When the motion initially arose at the top of the agenda, EC Larry Richardson motioned to delay the resolution until the end of the meeting. Against the wishes of the state executive committee members, the motion passed.
The resolution was subjected to three more motions, all by Richardson. The first to postpone the resolution to the next meeting; the second to adjourn the meeting altogether; and the third to vote on each section of the resolution.
During discussions, many opposed to the resolution said it wasn’t their business, worked against unity or was based on a misreading of McKissick’s statements.
Diaz repeatedly stated that the state chair called the party lepers. Many called that a misreading, saying he was warning that no one would want to associate with a toxic local party.
Horry County GOP Chairman Roger Slagle downplayed the bullying claims.
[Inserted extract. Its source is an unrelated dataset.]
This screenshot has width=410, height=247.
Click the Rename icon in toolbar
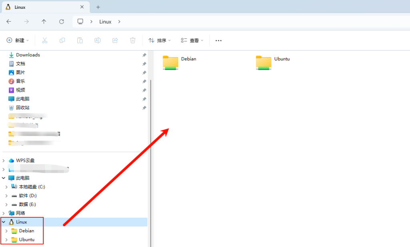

“Any of the allegations of any bullying or whatever are completely unsubstantiated from everything that I’ve heard,” Slagle said.
Slagle opined that the fracas resulted from a report that found issues with the party leadership’s election.
“When the new leadership was put in place back in March or April, one of the first things that happened was a body, a committee was formed to investigate during the convention, with the election and that’s what came out,” Slagle said. “When the report came out, the body of ECs just like you demanded for their resignations based on the result. I don’t see how that’s bullying.”
Several people, most of whom with the opposing side, left the meeting before a final vote.
After screaming over Diaz while trying to submit a fourth motion, Richardson was ejected from the meeting.
Following his removal, Diaz accused him of trying to run out the clock.
“What I’m seeing, because we follow the rules and do things the right way, are people abusing parliamentary procedure to draw out these meetings to cause issues so that we can never get any business done,” she said.
The motion, around 10 minutes past the meeting’s official end time and with fewer ECs, passed overwhelmingly.
“This is not going to help me when I go up to Columbia,” Diaz said shortly before the vote, “but I don’t care.”